#### Aufgabe A:
Wann und wo wurde der T1 laut dem Seitentext gebaut?
#### Aufgabe B:
Fasse den Absatz im Seitentext, der mit „Kretzner soll begeisterter Skifahrer“ beginnt, als kurze Stichpunktliste zusammen.
#### Aufgabe C:
Aktualisiere den Seitentext von „Raupen-Bulli?“ bis einschließlich „Österreich geschickt worden.“, indem du „Hannover“ durch „Emden“ ersetzt.

------ Seitentext

Raupen-Bulli?

Volkswagen erweckt ihn wieder zum Leben



Volkswagen hat ein 60 Jahre zurück in den Neuzustand versetzt: den Raupen-Fuchs. Der T1 war im Mai 1962 im Nutzfahrzeug-Werk in Hannover gebaut worden und zu einem Käufer nach Österreich geschickt worden.

Nachdem das Fahrzeug eine kurze Zeit ganz normal genutzt worden war, verwandelte ein Wiener VW-Mechaniker den T1 in einen „Pisten-Bulli“: Kurt Kretzner baute den Bulli zu einem T1 mit vier Achsen um – zwei davon mit einem Kettenantrieb ausgerüstet, zwei per Zwillingsreifen lenkend.

Kretzner soll begeisterter Skifahrer gewesen sein, dem es in den Bergen Österreichs an einem geländegängigen Transporter gemangelt hatte. „Ein idealer Helfer für jeden: Hüttenwirt, Jäger, Förster, Arzt, Wartungspersonal von Liftanlagen, Fernseh- und Rundfunkanlagen, Pipelines und dergleichen,“ beschrieb der Konstrukteur später in den Verkaufsunterlagen seinen „Raupen-Fuchs“, wie er den Umbau nannte. Mehr als vier Jahre lang arbeitete der Österreicher an seiner Idee. Zwei „Füchse“ entstanden wohl bis 1968, beim dritten stockte dann die Produktion. Zumindest ein Exemplar aber überlebte und wurde nun von den Oldtimer-Spezialisten bei Volkswagen Nutzfahrzeuge wieder zum Leben erweckt.

------------
------ Vorgegebene Einträge

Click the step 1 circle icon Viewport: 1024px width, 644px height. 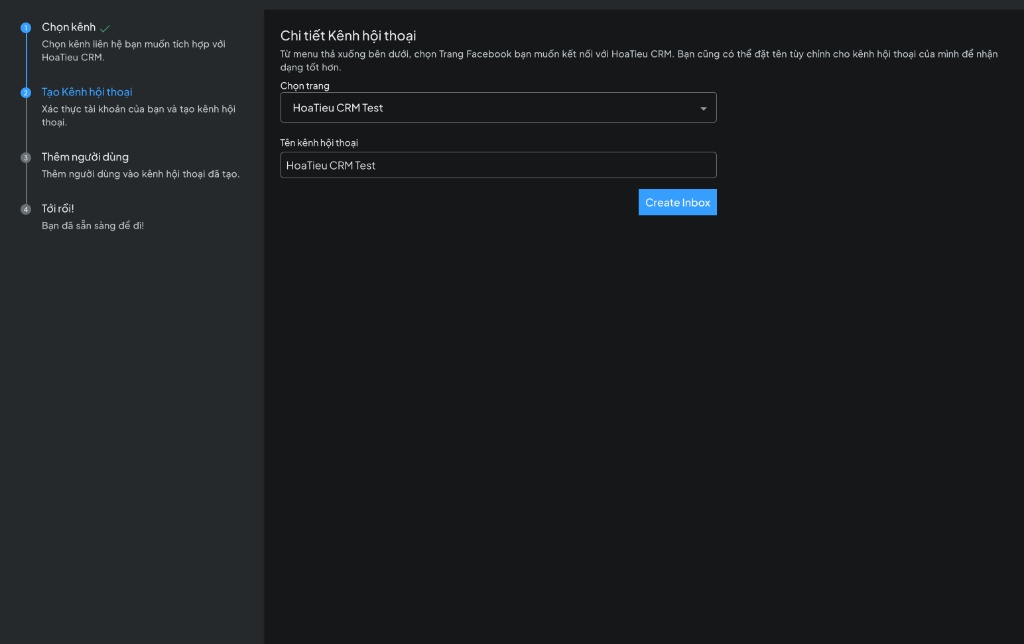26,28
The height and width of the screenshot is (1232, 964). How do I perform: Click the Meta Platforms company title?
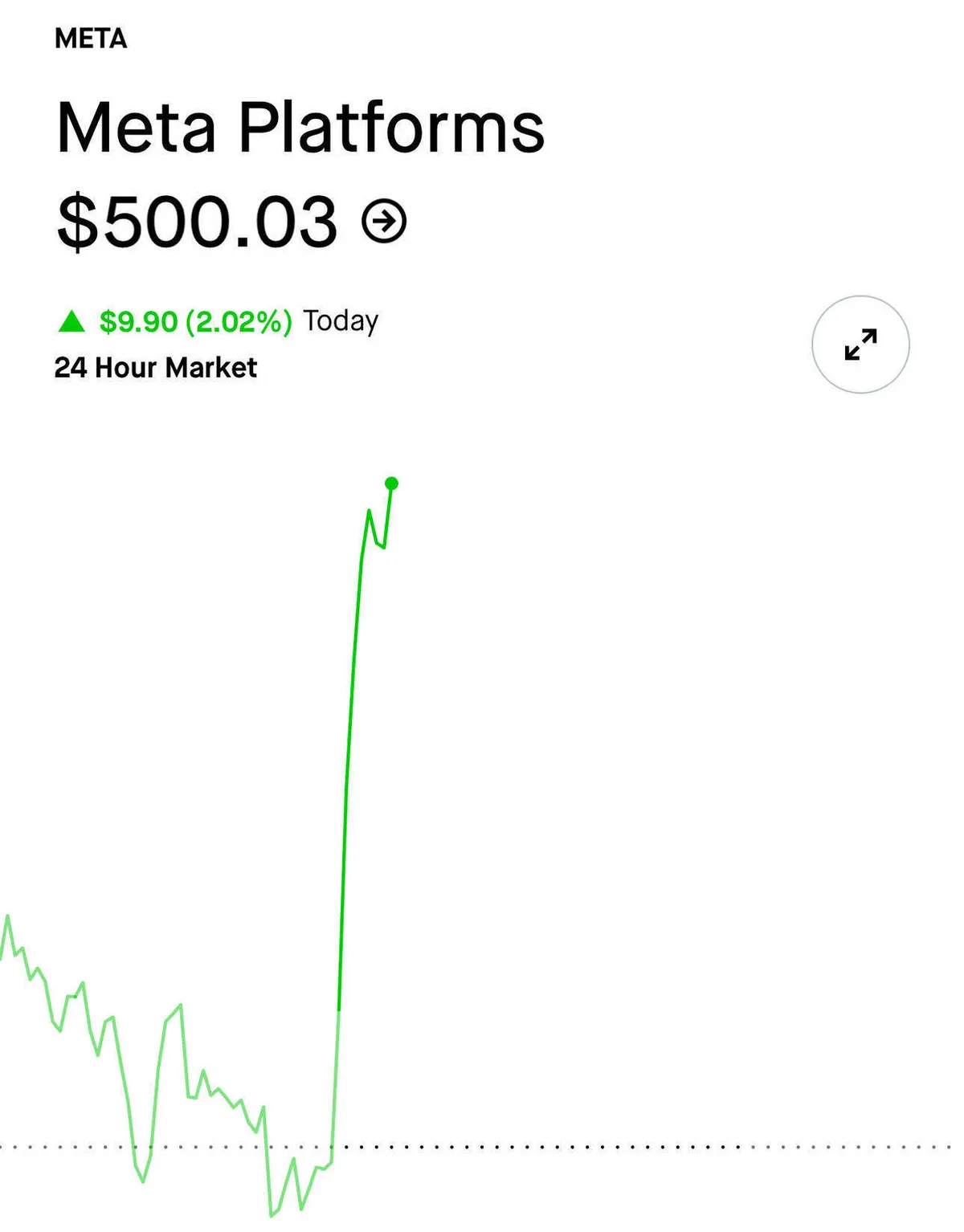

------------
------ Vorgegebene Einträge

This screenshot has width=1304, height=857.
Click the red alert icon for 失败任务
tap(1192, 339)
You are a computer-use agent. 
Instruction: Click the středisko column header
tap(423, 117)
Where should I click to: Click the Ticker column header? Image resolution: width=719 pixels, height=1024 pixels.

------------

#### Lösung A:
Im Mai 1962 im Nutzfahrzeug-Werk in Hannover.

#### Lösung B:
- Kretzner soll begeisterter Skifahrer gewesen sein, dem in den Bergen Österreichs ein geländegängiger Transporter fehlte.
- In den Verkaufsunterlagen beschrieb er seinen „Raupen-Fuchs“ als idealen Helfer, etwa für Hüttenwirte, Jäger, Förster, Ärzte, Wartungspersonal von Liftanlagen, Fernseh- und Rundfunkanlagen sowie Pipelines.
- Er arbeitete mehr als vier Jahre an seiner Idee.
- Bis 1968 entstanden wohl zwei „Füchse“, beim dritten stockte die Produktion.
- Mindestens ein Exemplar überlebte und wurde von den Oldtimer-Spezialisten bei Volkswagen Nutzfahrzeuge wieder zum Leben erweckt.

#### Lösung C:
Raupen-Bulli?

Volkswagen erweckt ihn wieder zum Leben



Volkswagen hat ein 60 Jahre zurück in den Neuzustand versetzt: den Raupen-Fuchs. Der T1 war im Mai 1962 im Nutzfahrzeug-Werk in Emden gebaut worden und zu einem Käufer nach Österreich geschickt worden.